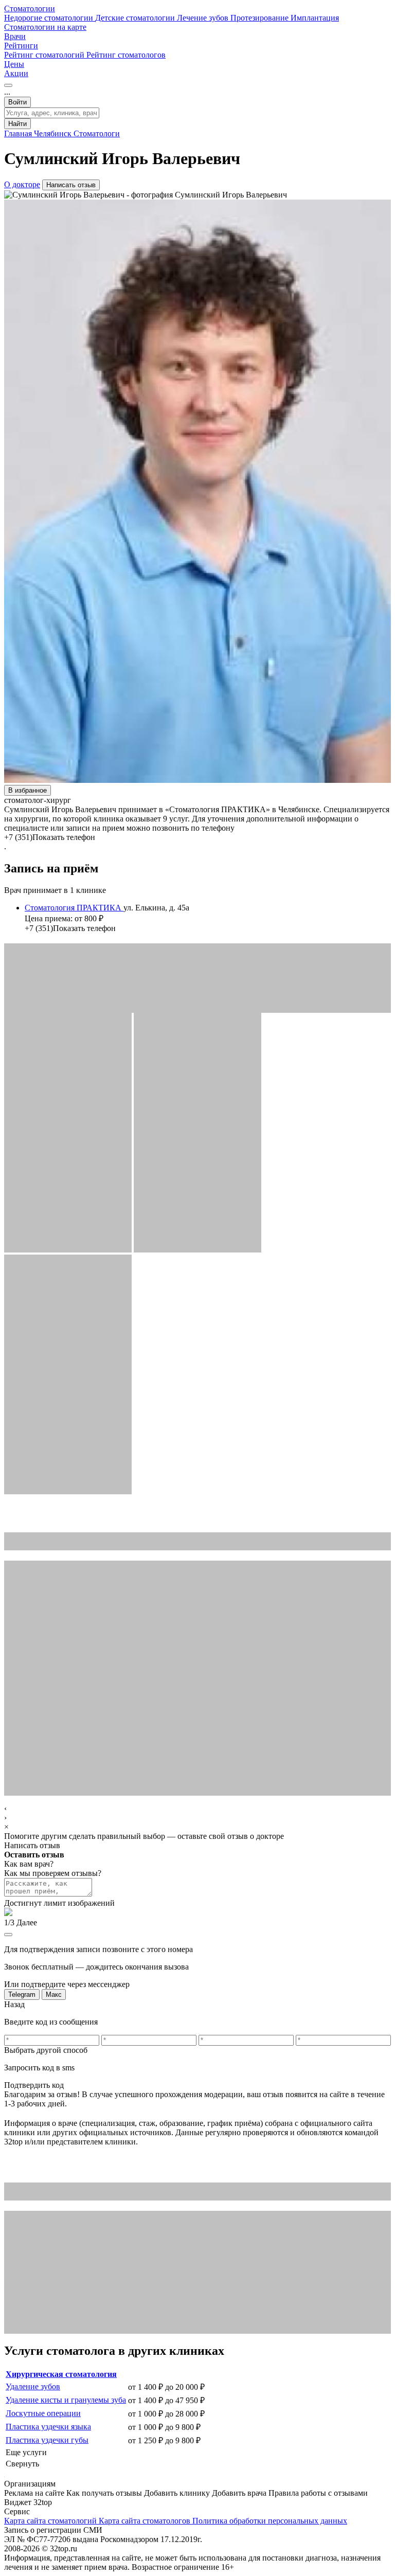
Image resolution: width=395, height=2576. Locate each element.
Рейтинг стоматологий (45, 54)
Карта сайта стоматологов (145, 2520)
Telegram (21, 1994)
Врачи (15, 36)
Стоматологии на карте (45, 27)
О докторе (22, 184)
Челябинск (54, 133)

▶ What you will do
Retype all entries exactly, without the images.

▶ Answer area
Image resolution: width=395, height=2576. Locate each element.
Рейтинг стоматологий (45, 54)
Карта сайта стоматологов (145, 2520)
Telegram (21, 1994)
Врачи (15, 36)
Стоматологии на карте (45, 27)
О докторе (22, 184)
Челябинск (54, 133)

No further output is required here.